口からはみ出た花びらがもしゃもしゃと飲み込まれ、満足気に空っぽになった口が開かれた。
そのまま僕の腕の中で、もぞもぞと丸くなって寝息を立て出す。すぴー、心地良さそうな鼻息に唖然とした。
「ええっ、ほ、本当にバラ食べるんですか……!?」
「青バラを一日に一輪与えろ」
「リンゴは……?」
「嗜好品だ」
「コオロギは……?」
「食わん」
淡々ともらえた返答に、はわわと震える。そんな、なんてメルヘンな食事なんだ……!
「そういえばアオイちゃん、その子の名前、どうするの?」
ドーリーさんに尋ねられて、はたと意識を切り替えた。ひんやりとした間抜け面を見下ろして、えへへと笑みを浮かべる。
「クランドって、どうでしょうか?」
「あら、かっこいいじゃない!」
「……蔵人より、殻人だろう」
「何で師匠、わかっちゃったんですか!?」
ぼそりと呟いた師匠の正答に、むむむ、と口を噤む。そんなに捻りがなかったのかな……?

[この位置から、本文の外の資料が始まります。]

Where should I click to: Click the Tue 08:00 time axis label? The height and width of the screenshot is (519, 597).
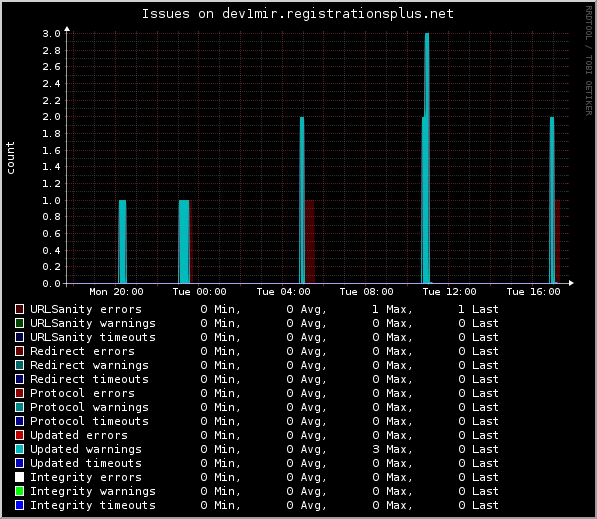(x=366, y=292)

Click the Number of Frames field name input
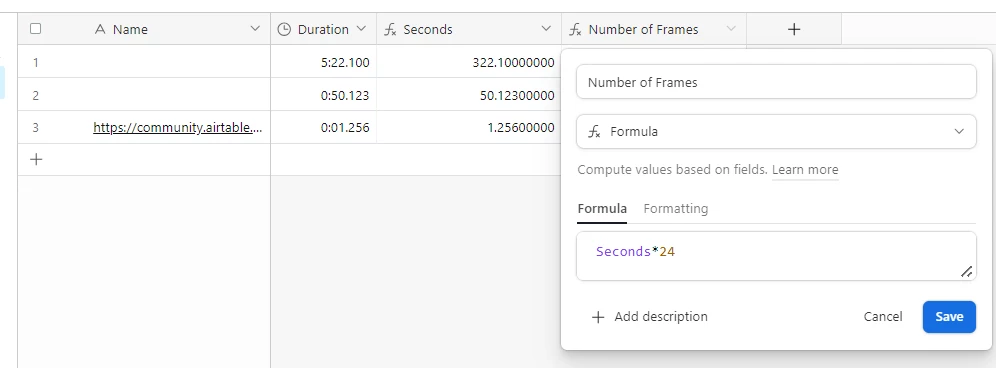[x=776, y=82]
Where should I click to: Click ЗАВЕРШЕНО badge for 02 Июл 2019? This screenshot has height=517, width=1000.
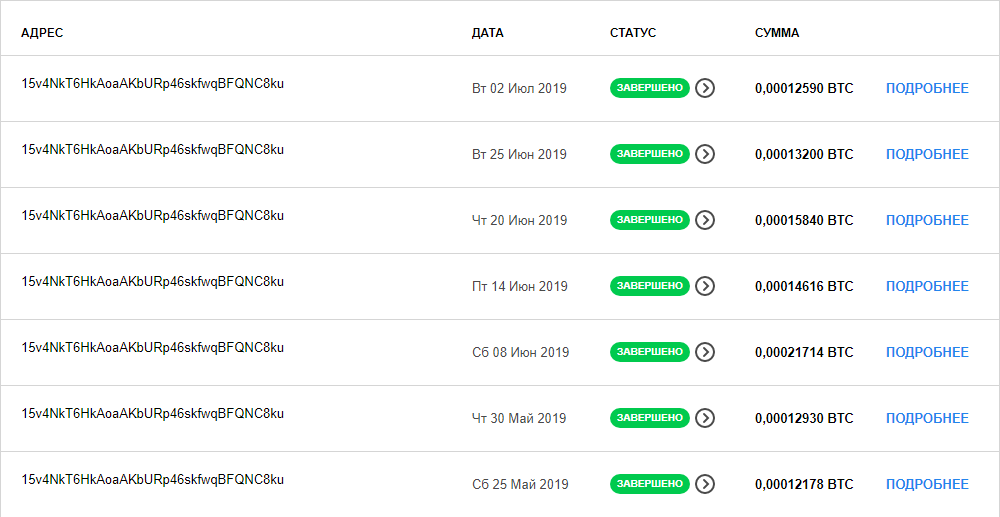650,88
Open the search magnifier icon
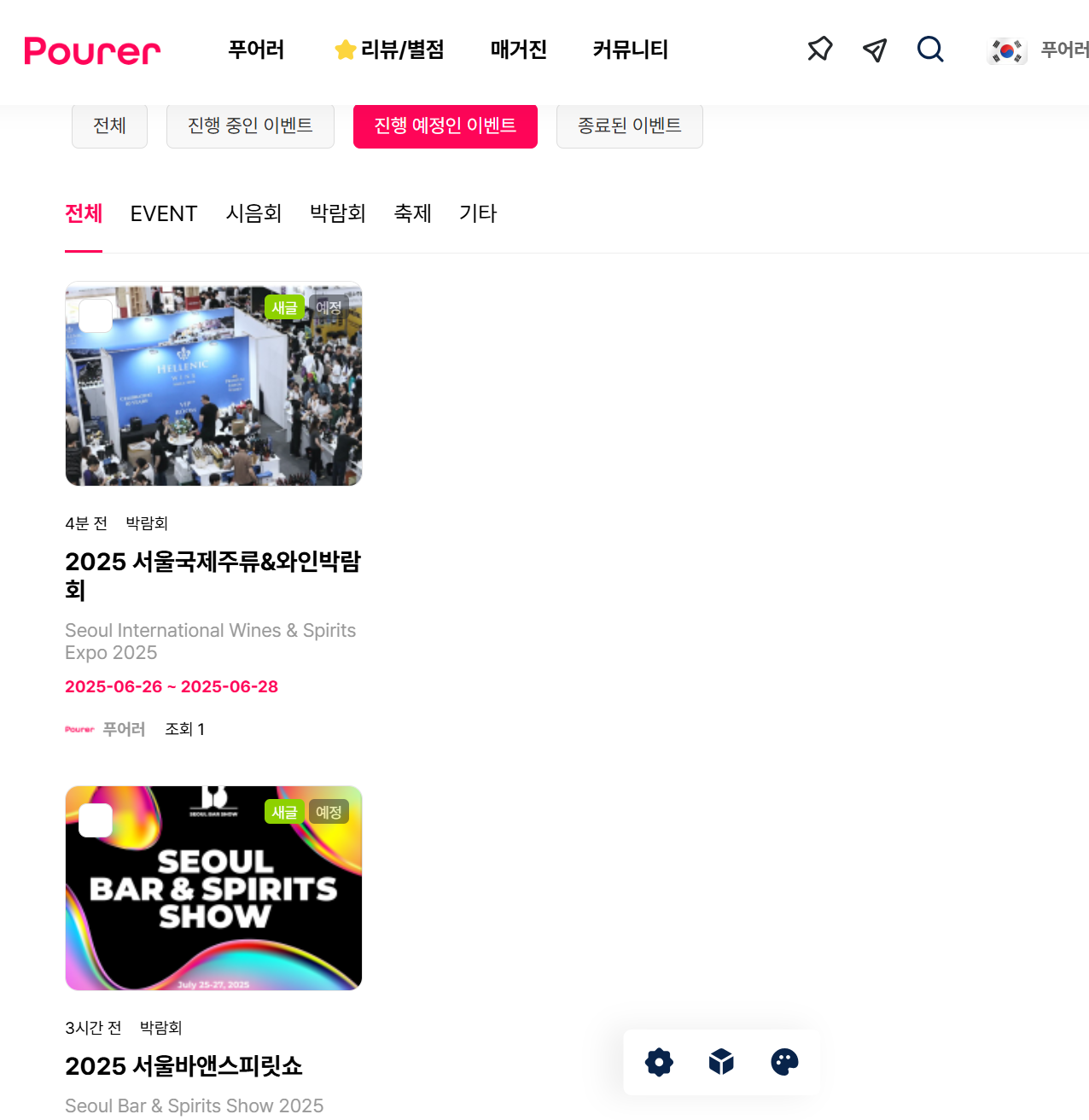This screenshot has width=1089, height=1120. tap(930, 50)
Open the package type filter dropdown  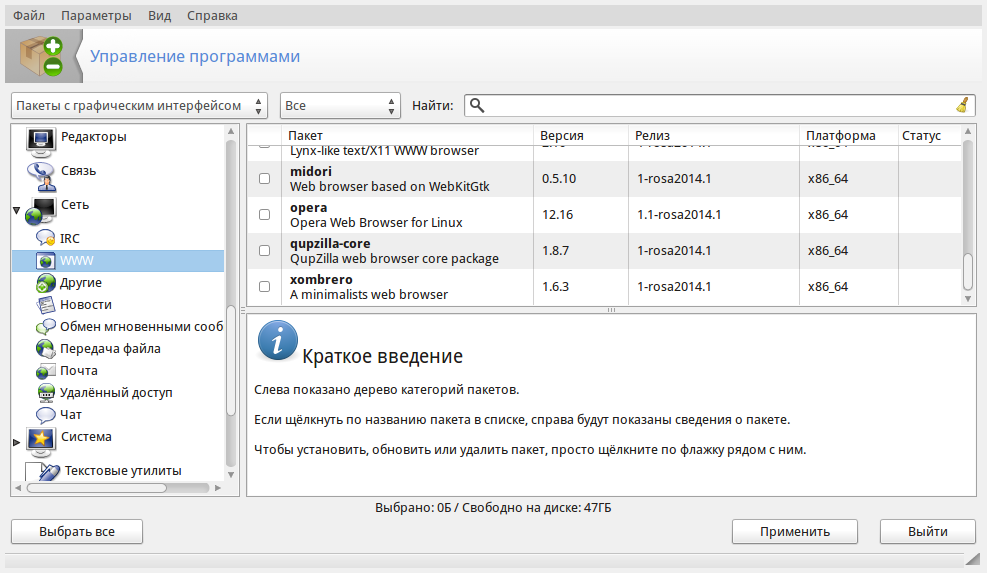(x=140, y=106)
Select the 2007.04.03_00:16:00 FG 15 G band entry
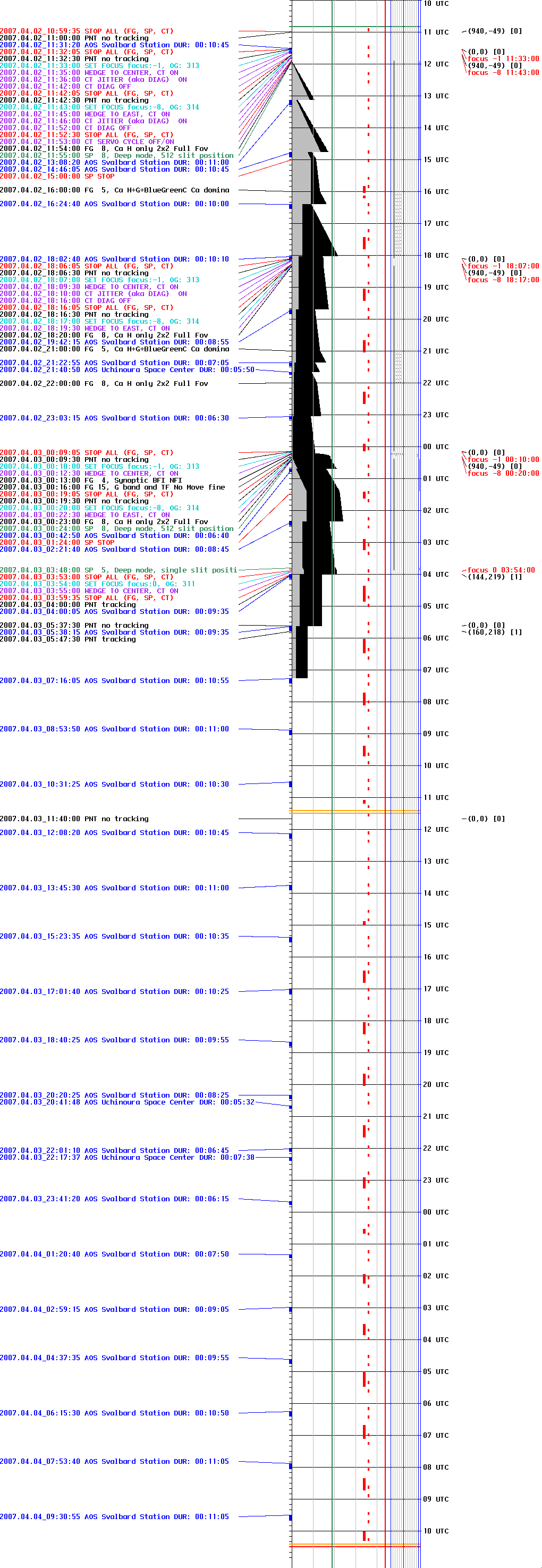This screenshot has height=1568, width=542. (113, 487)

師匠の死蔵書のどこかにあった単語から、意味は違うけれども拝借した。クランド、タマゴから出てこなかったから……。
眠ったクランドをドーリーさんの前へ差し出す。ひやひやと鱗を撫でた彼が、ぱっと瞳を輝かせた。
クランド、はやくドーリーさんにも慣れてほしいなあ。